Recommended NSAID Dosing for Typical Adults
For a typical adult with no significant medical history, start with ibuprofen 400 mg every 4-6 hours as needed (maximum 3200 mg/day) or naproxen 500 mg twice daily (maximum 1000 mg/day), using the lowest effective dose for the shortest duration. 1, 2, 3
First-Line NSAID Selection and Dosing
Ibuprofen (Preferred Initial Option)
- Standard dose: 400-600 mg every 4-6 hours 1, 3
- Maximum daily dose: 3200 mg, though doses above 2400 mg rarely provide additional benefit 3
- For mild-to-moderate pain, 400 mg every 4-6 hours is typically sufficient, as controlled trials show doses above 400 mg are no more effective for analgesia 3
- Take with food or milk if gastrointestinal complaints occur 3
Naproxen (Alternative First-Line)
- Standard dose: 500 mg twice daily (every 12 hours) 2
- Alternative dosing: 375-500 mg twice daily for chronic inflammatory conditions 2
- Maximum daily dose: 1000 mg for routine long-term use 2
- For acute pain: 275-550 mg every 2-6 hours, with maximum initial dose of 825 mg and not exceeding 1500 mg/day 2
Other NSAID Options
If ibuprofen or naproxen are ineffective or not tolerated, consider 4:
- Diclofenac: 150 mg/day in divided doses initially, maintenance 75-100 mg/day
- Indomethacin: 150 mg/day in divided doses
- Celecoxib: 200-400 mg/day in divided doses
- Meloxicam: 15 mg/day in one dose
- Etoricoxib: 90 mg/day (or temporarily 120 mg/day)
Treatment Duration and Response Assessment
- Initial trial: 2-4 weeks at maximum tolerated dose 4, 2
- Evaluate response at 2-4 weeks; if insufficient, consider switching to another NSAID 4, 2
- If response is sufficient at 2-4 weeks, continue treatment and consider tapering or switching to on-demand dosing after 12 weeks of sustained response 4
- If two different NSAIDs fail sequentially, switch to alternative analgesic approaches 2
Critical Safety Principles
Universal Precautions
Always use the lowest effective dose for the shortest duration consistent with treatment goals to minimize gastrointestinal, cardiovascular, and renal adverse effects 1, 5, 6. This FDA recommendation applies to all NSAIDs regardless of patient age or comorbidities 5.

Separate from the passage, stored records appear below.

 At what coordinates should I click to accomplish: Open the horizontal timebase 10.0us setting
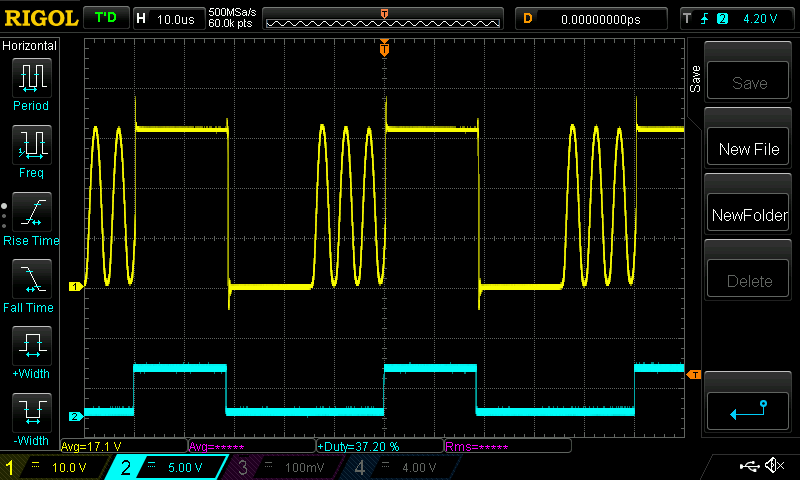point(168,19)
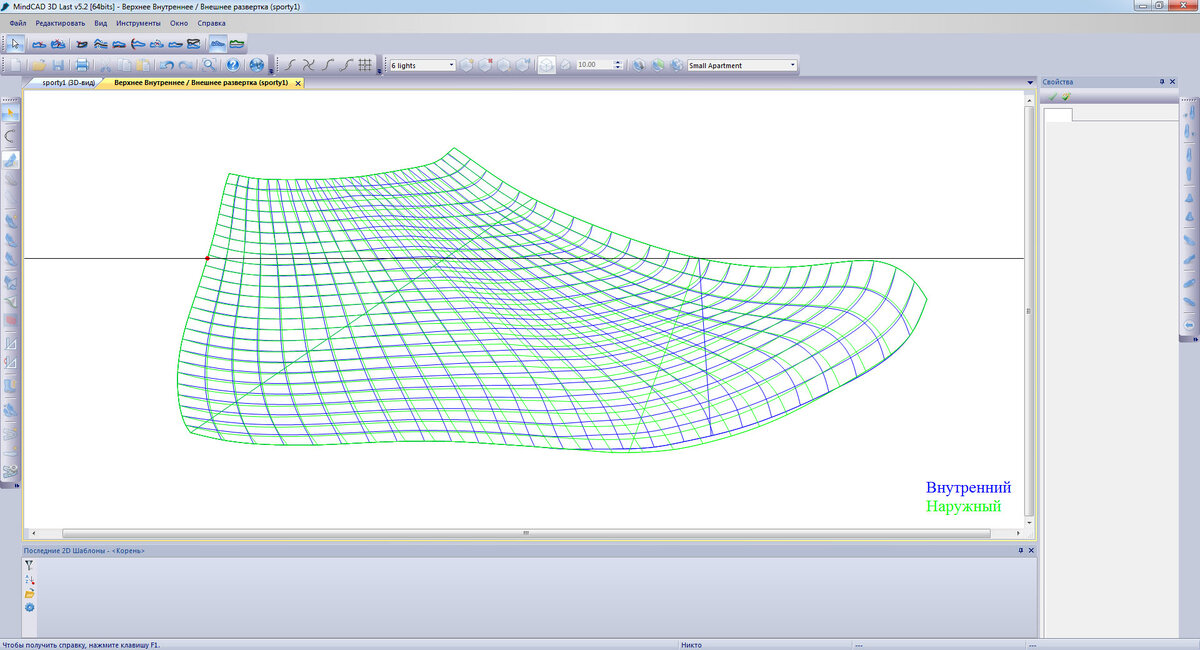Open the Zoom magnifier tool

[208, 63]
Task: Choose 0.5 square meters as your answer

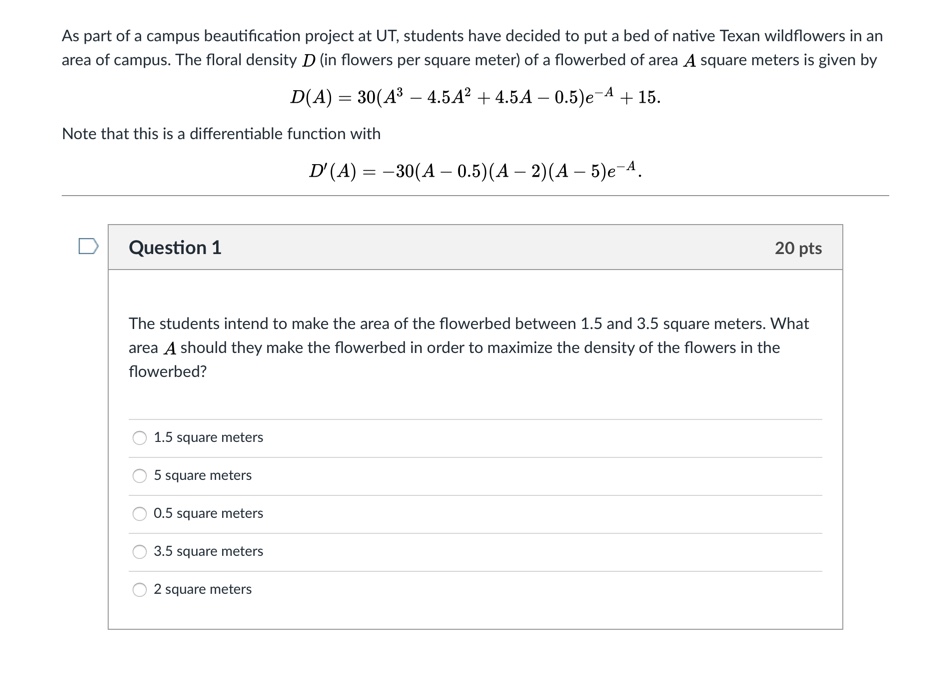Action: click(x=137, y=513)
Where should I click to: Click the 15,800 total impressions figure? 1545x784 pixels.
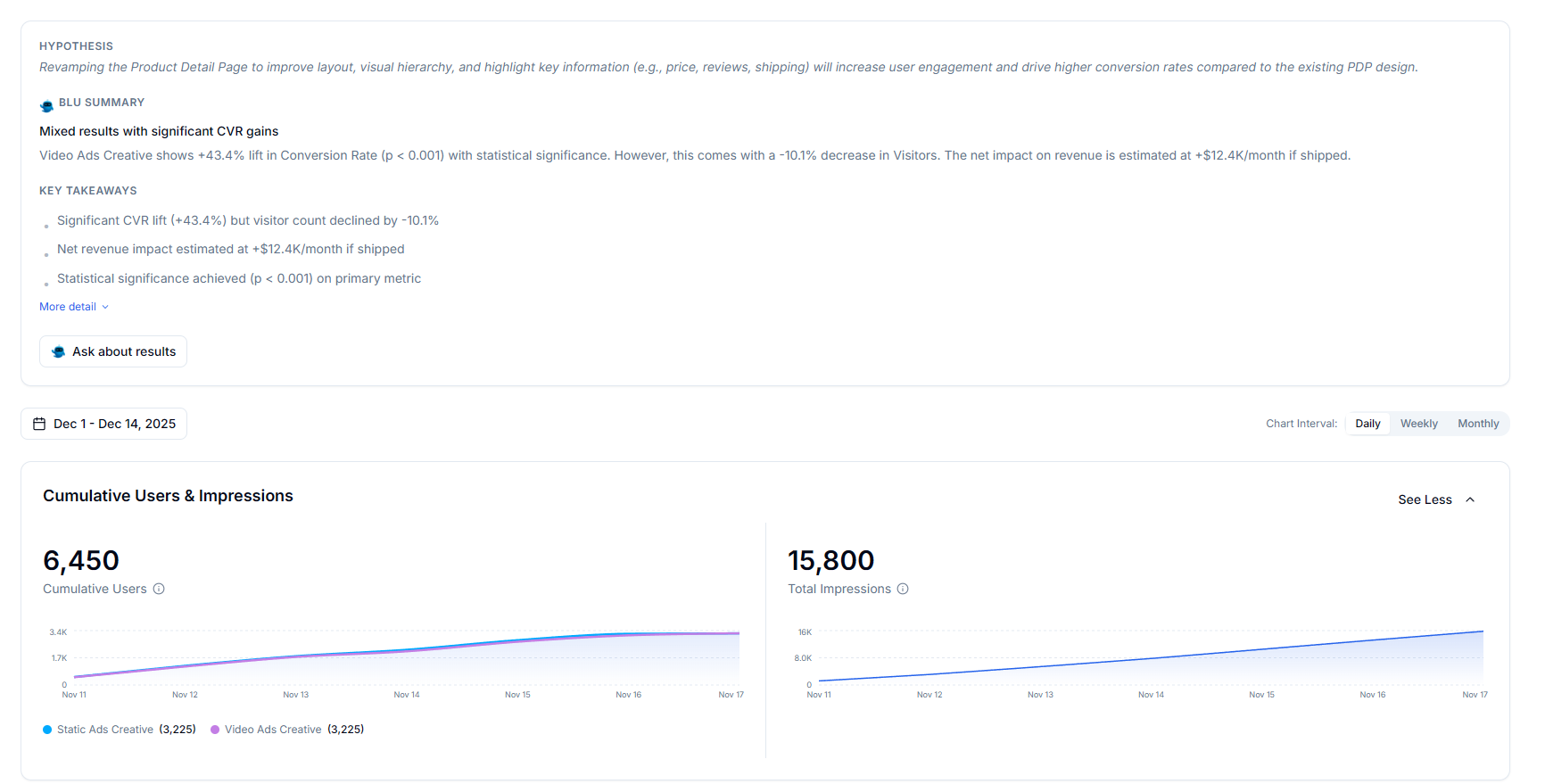pyautogui.click(x=830, y=560)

Gastrointestinal Risk Management
- The average relative risk of serious GI complications with NSAIDs is 5-6 fold higher than non-users 4
- Risk is dose-dependent and increases linearly with duration of use 4, 2
- For patients with GI risk factors (age ≥75, history of peptic ulcer, prior GI bleeding, concurrent anticoagulants/antiplatelets/SSRIs/corticosteroids), add proton pump inhibitor or misoprostol for gastroprotection 2, 7
Cardiovascular Considerations
- All NSAIDs carry cardiovascular risk, though the profile differs between agents 4
- Use with extreme caution in patients with cardiovascular disease or congestive heart failure 2, 7
- If patient takes low-dose aspirin for cardioprotection, take ibuprofen at least 30 minutes after immediate-release aspirin or at least 8 hours before aspirin to avoid interference with aspirin's antiplatelet effects 1, 7
Renal Safety
- Avoid NSAIDs in patients with creatinine clearance <10-30 mL/min 7
- Use with extreme caution in patients with compromised fluid status or taking concurrent nephrotoxic drugs 2
Common Pitfalls to Avoid
Never combine multiple NSAIDs (including OTC products and low-dose aspirin combinations), as this increases risk without additional benefit 2, 7
Account for "hidden" NSAIDs in combination products (e.g., cold medications, headache remedies) 7
Do not use prolonged courses without reassessing benefits and risks 1
Avoid assuming all NSAIDs are equivalent—they have different GI and cardiovascular risk profiles 4
For older adults (≥60-75 years), start with lower doses due to increased risk of adverse effects; consider acetaminophen (up to 3-4 g daily) as first-line before escalating to NSAIDs 4, 7
Monitoring for Chronic Use
If NSAIDs are continued beyond 2-4 weeks, monitor 2, 7:
- Blood pressure
- Renal function (BUN, creatinine)
- Liver function tests
- Complete blood count
- Fecal occult blood
Discontinue immediately if: GI bleeding occurs, BUN/creatinine doubles, liver enzymes increase to 3× upper limit of normal, or hypertension develops/worsens 2.